REQUIREMENTS: Reproduce the data verbatim, beginning with the first line and ending with the line containing "click(312, 311)", both included. Leave out the pictures.

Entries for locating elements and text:
☆ ☆ ☆
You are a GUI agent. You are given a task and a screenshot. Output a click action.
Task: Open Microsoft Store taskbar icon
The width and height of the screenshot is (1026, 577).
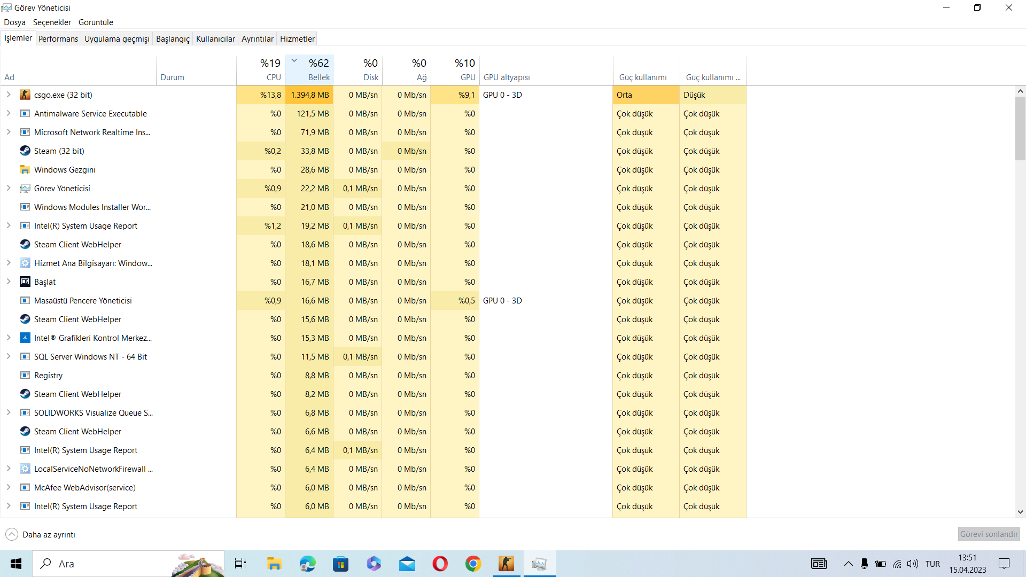(340, 564)
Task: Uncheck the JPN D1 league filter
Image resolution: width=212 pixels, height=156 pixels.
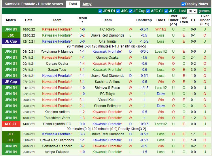Action: click(100, 11)
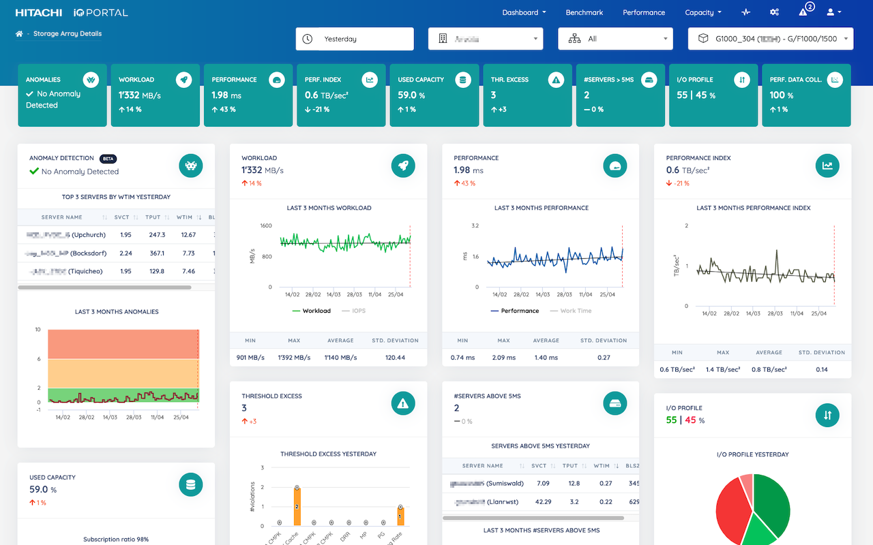Toggle the Workload series in chart legend
The image size is (873, 545).
click(312, 311)

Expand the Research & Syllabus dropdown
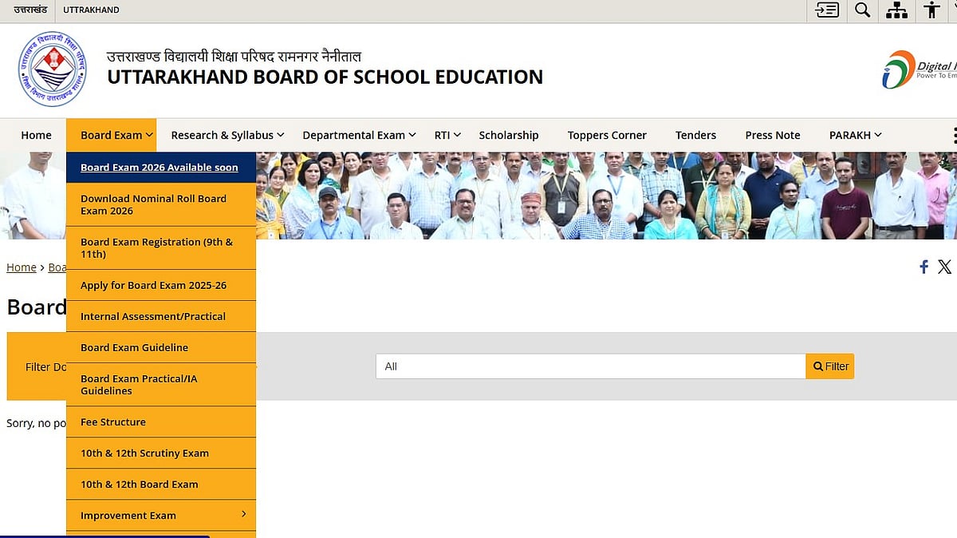pyautogui.click(x=227, y=135)
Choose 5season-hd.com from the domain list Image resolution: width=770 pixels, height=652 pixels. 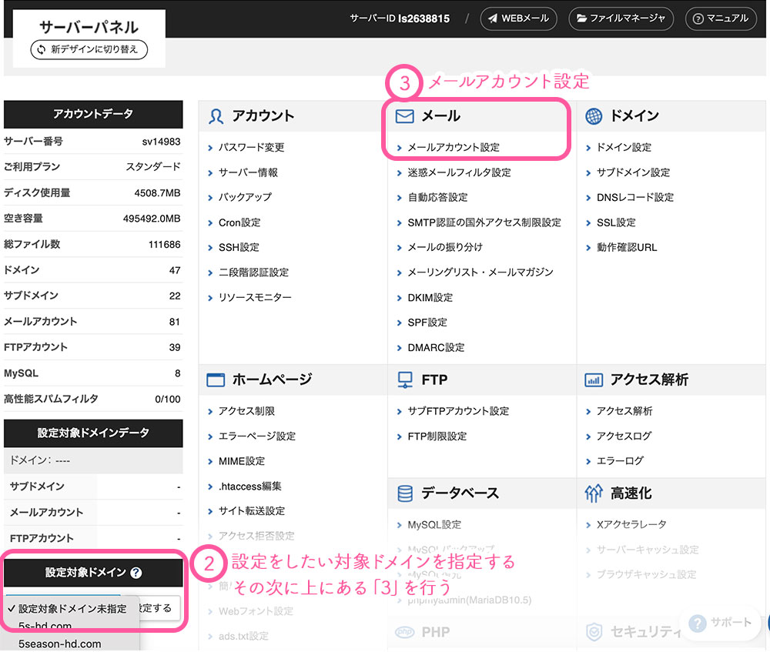click(x=60, y=644)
☆ ☆ ☆
SOLUTION TO THE PROBLEM:
You are a GUI agent. You are given a task and a screenshot. Output a click action.
Task: Open Microsoft Store taskbar icon
The width and height of the screenshot is (1026, 577).
(340, 564)
Task: Uncheck the JPN D1 league filter
Image resolution: width=212 pixels, height=156 pixels.
Action: click(100, 11)
Toggle the Workload series in chart legend
The image size is (873, 545).
click(312, 311)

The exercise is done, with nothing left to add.